Web Scraping with Python – How to Scrape Data from Twitter using Tweepy and Snscrape

Twitter has become a goldmine of data for developers, data scientists, and researchers looking to extract insights from social media. With over 330 million monthly active users generating a constant stream of tweets on every topic imaginable, Twitter offers a wealth of real-time information just waiting to be scraped and analyzed.

In this expert guide, we‘ll dive into the world of web scraping with Python and explore two powerful libraries – Tweepy and Snscrape – for extracting data from Twitter. Whether you‘re a data journalist investigating trending topics, a machine learning engineer building models to detect hate speech, or a marketer tracking brand sentiment, knowing how to scrape tweets can be an invaluable skill. Let‘s get started!

What is Web Scraping?

Web scraping refers to the automated process of extracting data from websites. Essentially, a web scraper is a piece of software (like a Python script) that sends HTTP requests to a web server, retrieves the HTML source code of web pages, and parses that code to extract the desired data, usually in a structured format like JSON, CSV, or a database.

While web APIs often provide a convenient way to access web data, not all websites offer APIs. And even when APIs are available, they may have limitations in terms of the amount of historical data or the rate at which you can make requests. Web scraping allows you to flexibly extract the precise data you need.

Why Scrape Data from Twitter?

So what kinds of insights can we glean by scraping tweets? Here are just a few examples:

  • Sentiment analysis: Gauge public opinion and reactions to a specific topic, event, or brand by analyzing the sentiment of tweets. Positive or negative sentiment can be detected using machine learning techniques applied to the text of tweets.

  • Trend tracking: Identify trending topics, hashtags, and influencers by monitoring the volume and virality of tweets over time. This can be valuable for brand monitoring, journalism, and social science research.

  • Network analysis: Examine the relationships and interactions between Twitter users by constructing retweet networks and mention/reply networks. Network analysis can reveal communities of users and patterns of information dissemination.

  • Content analysis: Analyze the actual content of tweets, including the text, URLs, images, and videos.
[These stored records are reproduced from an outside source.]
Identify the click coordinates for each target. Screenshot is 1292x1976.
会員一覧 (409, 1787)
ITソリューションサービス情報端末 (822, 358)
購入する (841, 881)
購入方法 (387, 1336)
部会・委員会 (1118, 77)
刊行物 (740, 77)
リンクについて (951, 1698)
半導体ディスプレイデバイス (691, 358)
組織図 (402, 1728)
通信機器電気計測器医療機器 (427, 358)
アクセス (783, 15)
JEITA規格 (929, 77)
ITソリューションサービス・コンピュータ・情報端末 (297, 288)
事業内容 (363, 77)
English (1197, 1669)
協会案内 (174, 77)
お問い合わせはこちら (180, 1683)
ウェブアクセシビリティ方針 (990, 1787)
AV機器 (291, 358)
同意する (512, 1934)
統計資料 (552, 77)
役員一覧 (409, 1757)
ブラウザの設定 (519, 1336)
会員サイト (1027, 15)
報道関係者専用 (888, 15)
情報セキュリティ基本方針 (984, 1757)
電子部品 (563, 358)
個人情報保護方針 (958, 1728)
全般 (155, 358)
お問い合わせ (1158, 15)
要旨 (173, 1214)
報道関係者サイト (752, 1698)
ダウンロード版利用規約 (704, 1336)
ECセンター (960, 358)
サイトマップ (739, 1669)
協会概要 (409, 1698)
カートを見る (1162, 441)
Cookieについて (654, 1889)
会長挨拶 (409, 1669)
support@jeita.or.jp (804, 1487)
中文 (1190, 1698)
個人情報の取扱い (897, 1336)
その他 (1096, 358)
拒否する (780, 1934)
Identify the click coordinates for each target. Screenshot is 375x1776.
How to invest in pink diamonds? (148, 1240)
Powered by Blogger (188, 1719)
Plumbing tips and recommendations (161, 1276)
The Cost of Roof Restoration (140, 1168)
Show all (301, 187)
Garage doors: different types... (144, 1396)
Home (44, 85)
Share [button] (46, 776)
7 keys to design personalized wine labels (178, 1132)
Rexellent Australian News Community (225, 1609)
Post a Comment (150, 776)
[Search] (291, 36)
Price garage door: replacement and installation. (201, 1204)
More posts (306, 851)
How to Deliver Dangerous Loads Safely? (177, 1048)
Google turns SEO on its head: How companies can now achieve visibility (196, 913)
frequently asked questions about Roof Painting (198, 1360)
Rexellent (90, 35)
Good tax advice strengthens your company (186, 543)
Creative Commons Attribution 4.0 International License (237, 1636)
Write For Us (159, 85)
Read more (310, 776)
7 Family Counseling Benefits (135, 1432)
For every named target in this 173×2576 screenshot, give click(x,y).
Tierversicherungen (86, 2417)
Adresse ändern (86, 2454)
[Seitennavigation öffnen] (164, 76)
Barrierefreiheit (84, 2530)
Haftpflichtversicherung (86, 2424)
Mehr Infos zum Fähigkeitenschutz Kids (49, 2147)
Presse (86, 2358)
This can involve applying natural language processing to extract entities, topics, and keywords to characterize the conversation.

  • Geospatial analysis: Many tweets contain geolocation metadata indicating where the user was when the tweet was posted. By collecting and mapping geotagged tweets, we can visualize the geographic distribution of the conversation.

The possibilities are endless – your imagination and analytical goals are the limit! Throughout this guide, we‘ll see how to actually obtain tweet data to enable these types of analyses.

Tweepy: Accessing the Twitter API

Tweepy is an easy-to-use Python library for accessing the official Twitter API. The Twitter API is a web API that allows developers to programmatically interact with Twitter‘s platform to do things like post tweets, read user profile information and of course, search and retrieve tweets. Here‘s how to get started with Tweepy:

  1. Install Tweepy using pip:

    pip install tweepy
  2. Sign up for a Twitter Developer account at https://developer.twitter.com/en/apply-for-access. You‘ll need to create a new Twitter app which will give you the API credentials needed to authenticate with the API.

  3. Once your app is created, obtain your consumer key, consumer secret, access token, and access token secret from the app dashboard. Keep these confidential.

  4. Pass your API credentials to Tweepy to create an API client:

import tweepy

consumer_key = "YOUR_CONSUMER_KEY" consumer_secret = "YOUR_CONSUMER_SECRET" access_token = "YOUR_ACCESS_TOKEN" access_token_secret = "YOUR_ACCESS_TOKEN_SECRET"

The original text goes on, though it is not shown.